2003-06-04 8:34 David Woodhouse
@ 2003-06-04 9:57 ` Charles Manning
2003-06-04 10:02 ` David Woodhouse
2003-06-04 9:57 ` Jörn Engel
1 sibling, 1 reply; 30+ messages in thread
From: Charles Manning @ 2003-06-04 9:57 UTC (permalink / raw)
To: David Woodhouse, linux-mtd
David
Is there any discussion leading up to XIP? ie. Why? ... and why not!
A few questions/comments inline.
On Wednesday 04 June 2003 20:34, David Woodhouse wrote:
> I've done some work on kernel XIP. The basic principle of operation is
> that we copy any code which may need to run while the flash chips are in
> anything but 'read' mode into RAM, and we disable interrupts while the
> chips are busy. During erases, we poll not only for erase completion but
> also for pending IRQs. If an IRQ is pending, we suspend the erase
> operation, re-enable IRQs and call cond_resched().
It scares me that this adds a potentially huge interrupt latency. Some NOR
devices need a good 20usec or so to get into erase suspend state. There are
many situations (eg ARM FIQs) where this would not be a nice thing to do.
Thus, mixing XIP with say a file system which might cause erases at
(relatively) arbitrary times needs to be done with great caution. Men with
red flags needed up front.
>
> The flash driver code is fairly simple, although it wants a little bit
> of cleanup and I want to be convinced that the arch-specific bits are
> done right before committing it.
>
> The arch-specific parts are implemented for XScale only so far, but
> should be relatively simple to do for new architectures. You need to
> ensure that parts of kernel code can be loaded into RAM instead of ROM,
> when marked with the '__xipram' attribute, that the udelay() function is
> in that section, and also your software TLB handlers if you have them --
> or indeed anything else which may be needed in the critical sections of
> the flash chip driver. I've reintroduced the get_unaligned() macro to
> potentially-unaligned data loads in the critical region, so alignment
> fixups do _not_ need to be in RAM.
>
> You also need to provide suitable xip_cli(), xip_sti(), and
> xip_irqpending() functions or macros in include/linux/mtd/xip.h. I
> suspect that wants moving to include/asm-$(ARCH)/xip.h or similar.
The fundamental implementation seems quite simple and elegant.IMHO.
-- Charles
^ permalink raw reply [flat|nested] 30+ messages in thread
* Re: Execute in place.
2003-06-04 9:57 ` Charles Manning
@ 2003-06-04 10:02 ` David Woodhouse
2003-06-04 21:02 ` Charles Manning
0 siblings, 1 reply; 30+ messages in thread
From: David Woodhouse @ 2003-06-04 10:02 UTC (permalink / raw)
To: manningc2; +Cc: linux-mtd
On Wed, 2003-06-04 at 10:57, Charles Manning wrote:
> Is there any discussion leading up to XIP? ie. Why? ... and why not!
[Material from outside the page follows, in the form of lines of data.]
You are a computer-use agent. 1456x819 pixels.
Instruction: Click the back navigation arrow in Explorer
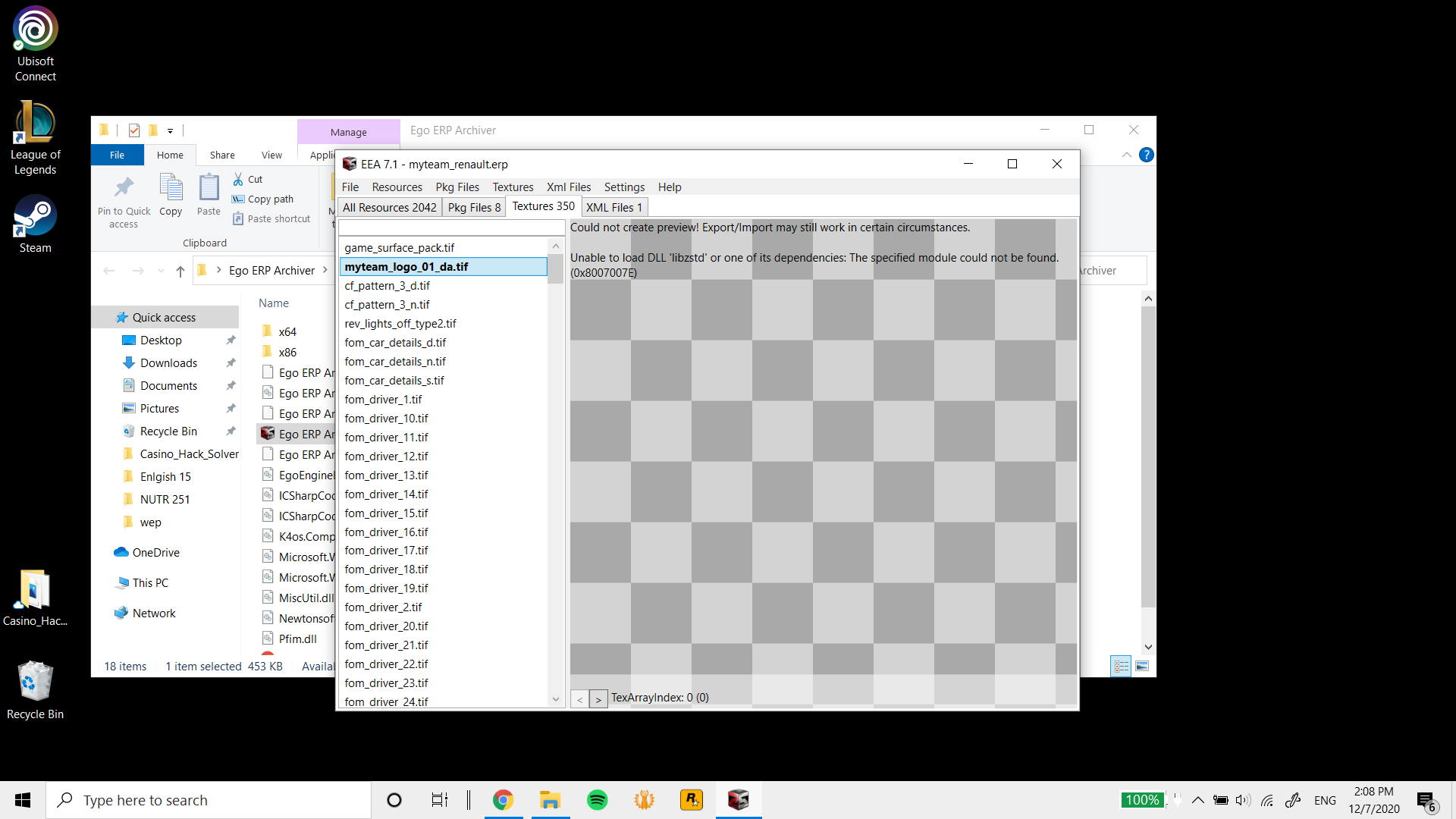(x=108, y=270)
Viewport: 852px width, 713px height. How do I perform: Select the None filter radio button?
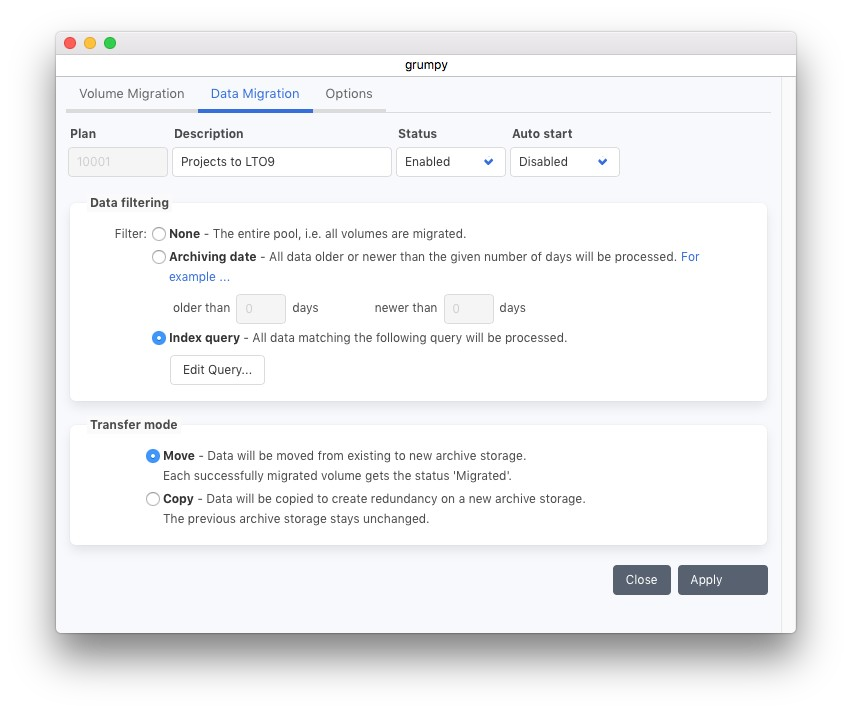158,234
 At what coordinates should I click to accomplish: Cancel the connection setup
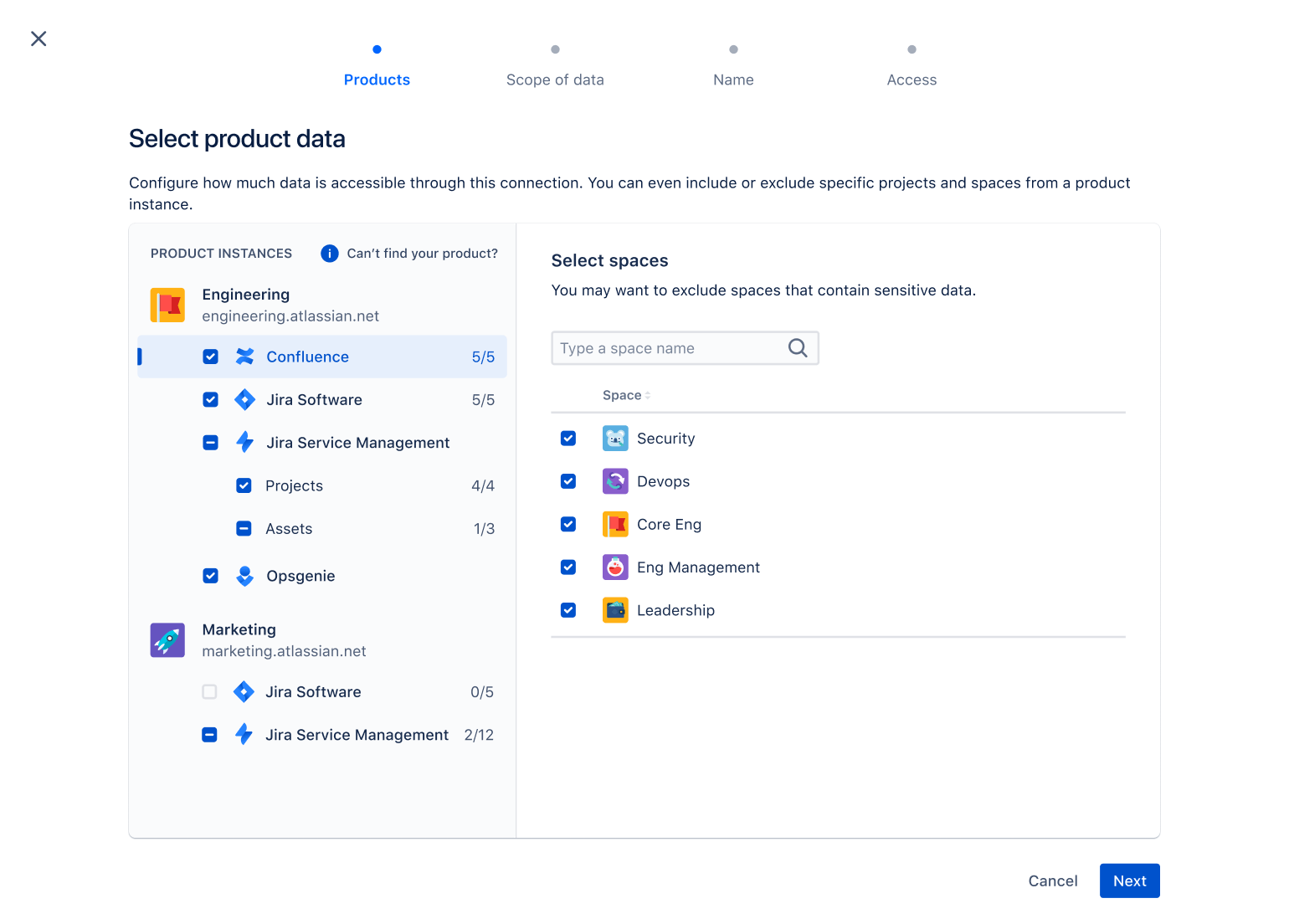click(1052, 880)
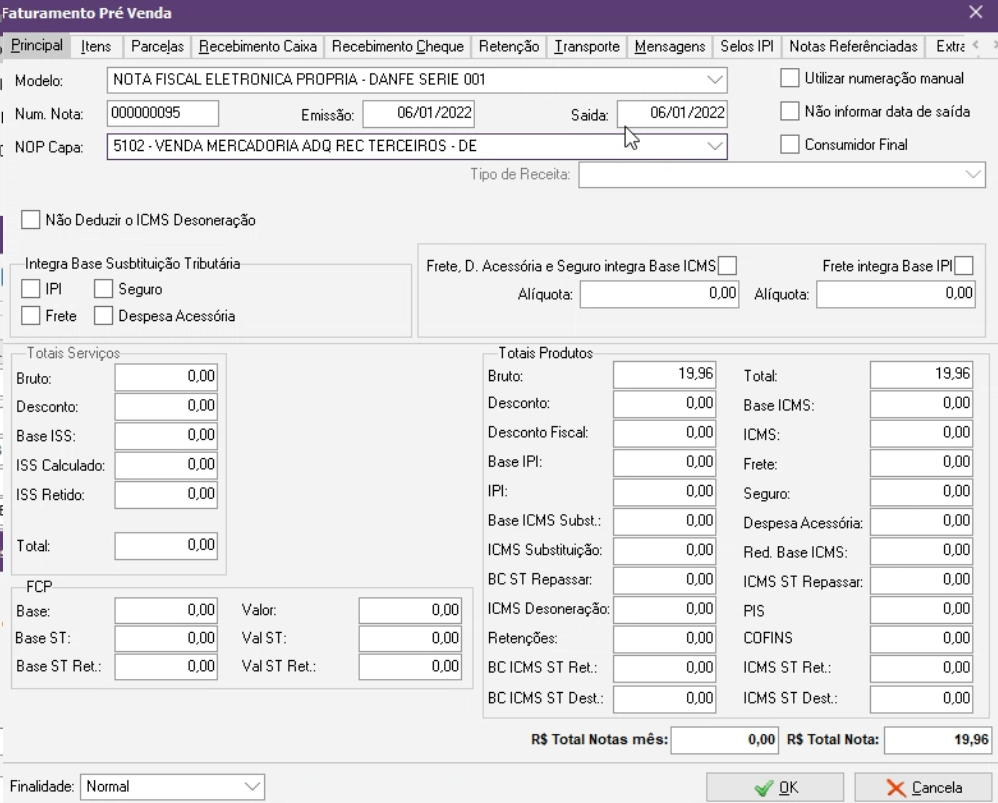This screenshot has width=998, height=803.
Task: Go to the Recebimento Caixa tab
Action: point(257,46)
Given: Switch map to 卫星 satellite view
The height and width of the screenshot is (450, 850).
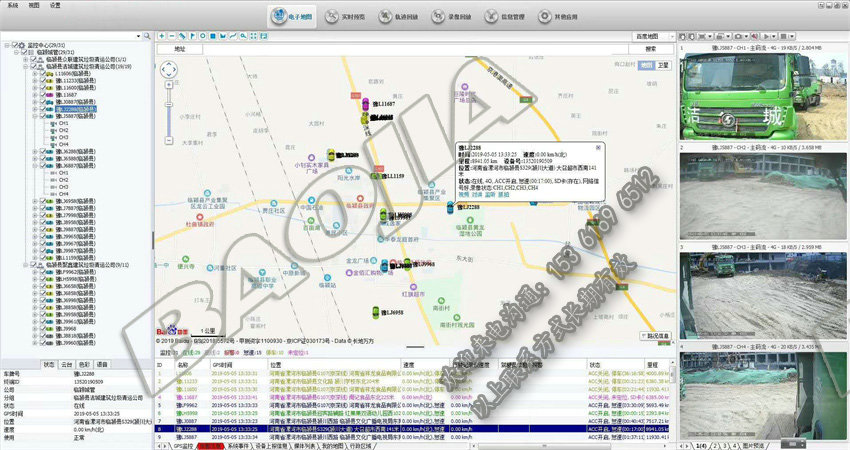Looking at the screenshot, I should click(662, 65).
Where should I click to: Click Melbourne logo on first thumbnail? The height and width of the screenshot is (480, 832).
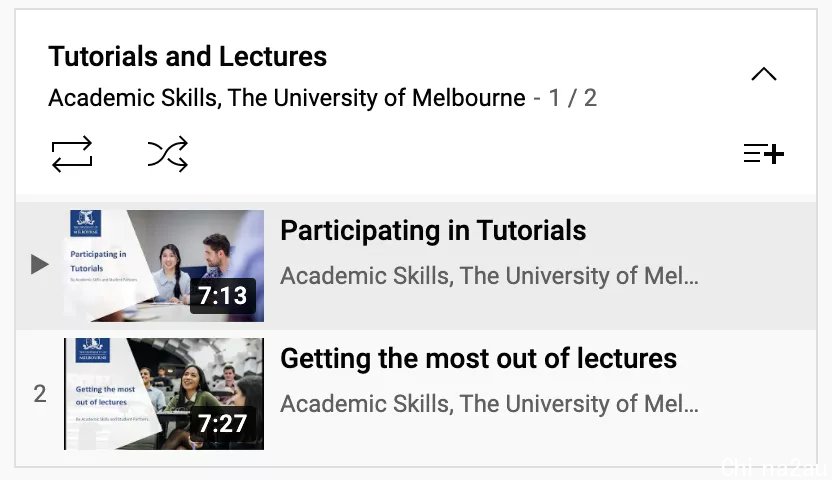[85, 223]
Why? Because your hardware designer didn't realise that RAM is cheaper
than flash, and gave you more flash than you need and not enough RAM.
Hence you want to run stuff uncompressed and use up all that nice
expensive flash space, while retaining your precious RAM.
Or, more charitably, perhaps you _really_ care about power consumption
and observe that flash takes less power than RAM.
Why not? Because it's mutually exclusive with compression and there are
interesting performance issues.
> It scares me that this adds a potentially huge interrupt latency. Some NOR
> devices need a good 20usec or so to get into erase suspend state. There are
> many situations (eg ARM FIQs) where this would not be a nice thing to do.
> Thus, mixing XIP with say a file system which might cause erases at
> (relatively) arbitrary times needs to be done with great caution. Men with
> red flags needed up front.
True. In practice it doesn't suck anywhere near as much as I expected it
to. Mount an empty flash as JFFS2, causing the whole thing to be erased
and cleanmarkers to be written, while flood-pinging... observe IRQ
latency really isn't that bad.
If you're doing pseudo-DMA tricks with FIQ, then of course you are going
to have problems, but that's not really the common case.
> The fundamental implementation seems quite simple and elegant.IMHO.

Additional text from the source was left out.